Investigate how to integrate better with releases #3758

QuentinBisson · 2024-11-04T10:05:24Z

Motivation

See this for context giantswarm/releases#1459 (comment)

Our current config mechanism broke releases really bad. We need to find a better way forward because there are currently no way to be sure we do not break releases when doing changes in the operators.

Let's investigate what we really miss in releases today and fix it instead of being out of process

Todo

Investigate what configuration we actually need to be dynamic / regularly adapt (like secrets, etc)
- create a list of configuration that our operators are actually handling
Investigate what configuration we want to keep dynamic as a safeguard for fast reaction times on incidents
Investigate how we technically can push configuration
- this can be the observability bundle - but since we want to get rid of it some day, is it still the best place?
- since the MC overrides some configuration in the WCs, this might be tricky.

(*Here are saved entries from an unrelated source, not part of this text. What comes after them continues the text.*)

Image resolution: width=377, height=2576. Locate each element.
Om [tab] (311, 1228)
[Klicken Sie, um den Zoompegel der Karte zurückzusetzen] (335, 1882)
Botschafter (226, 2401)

Open Questions to clear with tenet

How do we configure apps in releases? Maybe through the Observability Bundle, but that has it's own problems?
How can we get auto patches? Since we don't want PRs every night and have a lot of blockers, just for config changes?
There will be some dynamic config - how do we handle those changes?

Outcome

We have a better understanding how we can better follow the given release process

AverageMarcus · 2024-11-05T13:44:51Z

@QuentinBisson Would you be able to outline in this issue what features y'all are missing when it comes to Releases and what your current pain points are? I think that'd really help to focus the ideas.

Some things I'd like to know more about - is the problems you're seeing more related to getting changes out to MC (where we've typically been really slow at rolling out update, which is maybe what we need to fix) or, for example, are you seeing problems getting changes out to existing workload clusters that are needed to build consistency across out platform? (These are just examples to get the thoughts flowing 😉)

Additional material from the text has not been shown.